● **Information supplied**:

□ □ □

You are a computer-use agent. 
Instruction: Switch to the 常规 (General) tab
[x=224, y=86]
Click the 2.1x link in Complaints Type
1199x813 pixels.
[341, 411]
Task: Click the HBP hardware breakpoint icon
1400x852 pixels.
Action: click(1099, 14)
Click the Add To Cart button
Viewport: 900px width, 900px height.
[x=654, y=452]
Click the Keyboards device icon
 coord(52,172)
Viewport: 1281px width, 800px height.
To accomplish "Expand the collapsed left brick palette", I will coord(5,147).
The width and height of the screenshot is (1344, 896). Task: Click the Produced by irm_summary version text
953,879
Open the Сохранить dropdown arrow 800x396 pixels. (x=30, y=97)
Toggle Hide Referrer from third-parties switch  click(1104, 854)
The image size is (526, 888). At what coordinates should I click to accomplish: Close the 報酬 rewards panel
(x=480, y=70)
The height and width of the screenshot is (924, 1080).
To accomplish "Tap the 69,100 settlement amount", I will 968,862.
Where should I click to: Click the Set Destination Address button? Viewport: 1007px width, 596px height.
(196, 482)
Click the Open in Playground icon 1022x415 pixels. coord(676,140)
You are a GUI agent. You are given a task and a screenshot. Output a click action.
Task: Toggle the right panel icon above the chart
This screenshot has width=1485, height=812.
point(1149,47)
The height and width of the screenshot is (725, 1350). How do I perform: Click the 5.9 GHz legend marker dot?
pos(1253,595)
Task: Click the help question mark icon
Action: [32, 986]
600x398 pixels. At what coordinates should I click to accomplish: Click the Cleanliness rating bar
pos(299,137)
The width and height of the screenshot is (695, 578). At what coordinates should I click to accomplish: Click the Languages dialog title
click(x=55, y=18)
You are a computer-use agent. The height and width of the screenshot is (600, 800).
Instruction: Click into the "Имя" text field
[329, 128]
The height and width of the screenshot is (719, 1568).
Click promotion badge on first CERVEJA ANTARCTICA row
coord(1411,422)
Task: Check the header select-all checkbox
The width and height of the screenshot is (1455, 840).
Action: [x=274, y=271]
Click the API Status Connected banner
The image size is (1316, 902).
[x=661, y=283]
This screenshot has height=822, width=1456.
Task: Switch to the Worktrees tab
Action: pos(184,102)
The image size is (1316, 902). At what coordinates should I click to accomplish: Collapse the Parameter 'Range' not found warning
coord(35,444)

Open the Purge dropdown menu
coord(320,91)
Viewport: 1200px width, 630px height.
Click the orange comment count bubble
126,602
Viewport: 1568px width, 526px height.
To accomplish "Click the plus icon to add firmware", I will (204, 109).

□ □ □

● **Directive**:
Format the material above as a numbered list, omitting blank lines.

● **Task result**:
1. You are a computer-use agent. 
2. Instruction: Switch to the 常规 (General) tab
3. [x=224, y=86]
4. Click the 2.1x link in Complaints Type
5. 1199x813 pixels.
6. [341, 411]
7. Task: Click the HBP hardware breakpoint icon
8. 1400x852 pixels.
9. Action: click(1099, 14)
10. Click the Add To Cart button
11. Viewport: 900px width, 900px height.
12. [x=654, y=452]
13. Click the Keyboards device icon
14.  coord(52,172)
15. Viewport: 1281px width, 800px height.
16. To accomplish "Expand the collapsed left brick palette", I will coord(5,147).
17. The width and height of the screenshot is (1344, 896). Task: Click the Produced by irm_summary version text
18. 953,879
19. Open the Сохранить dropdown arrow 800x396 pixels. (x=30, y=97)
20. Toggle Hide Referrer from third-parties switch  click(1104, 854)
21. The image size is (526, 888). At what coordinates should I click to accomplish: Close the 報酬 rewards panel
22. (x=480, y=70)
23. The height and width of the screenshot is (924, 1080).
24. To accomplish "Tap the 69,100 settlement amount", I will 968,862.
25. Where should I click to: Click the Set Destination Address button? Viewport: 1007px width, 596px height.
26. (196, 482)
27. Click the Open in Playground icon 1022x415 pixels. coord(676,140)
28. You are a GUI agent. You are given a task and a screenshot. Output a click action.
29. Task: Toggle the right panel icon above the chart
30. This screenshot has width=1485, height=812.
31. point(1149,47)
32. The height and width of the screenshot is (725, 1350). How do I perform: Click the 5.9 GHz legend marker dot?
33. pos(1253,595)
34. Task: Click the help question mark icon
35. Action: [32, 986]
36. 600x398 pixels. At what coordinates should I click to accomplish: Click the Cleanliness rating bar
37. pos(299,137)
38. The width and height of the screenshot is (695, 578). At what coordinates should I click to accomplish: Click the Languages dialog title
39. click(x=55, y=18)
40. You are a computer-use agent. The height and width of the screenshot is (600, 800).
41. Instruction: Click into the "Имя" text field
42. [329, 128]
43. The height and width of the screenshot is (719, 1568).
44. Click promotion badge on first CERVEJA ANTARCTICA row
45. coord(1411,422)
46. Task: Check the header select-all checkbox
47. The width and height of the screenshot is (1455, 840).
48. Action: [x=274, y=271]
49. Click the API Status Connected banner
50. The image size is (1316, 902).
51. [x=661, y=283]
52. This screenshot has height=822, width=1456.
53. Task: Switch to the Worktrees tab
54. Action: pos(184,102)
55. The image size is (1316, 902). At what coordinates should I click to accomplish: Collapse the Parameter 'Range' not found warning
56. coord(35,444)
57. Open the Purge dropdown menu
58. coord(320,91)
59. Viewport: 1200px width, 630px height.
60. Click the orange comment count bubble
61. 126,602
62. Viewport: 1568px width, 526px height.
63. To accomplish "Click the plus icon to add firmware", I will (204, 109).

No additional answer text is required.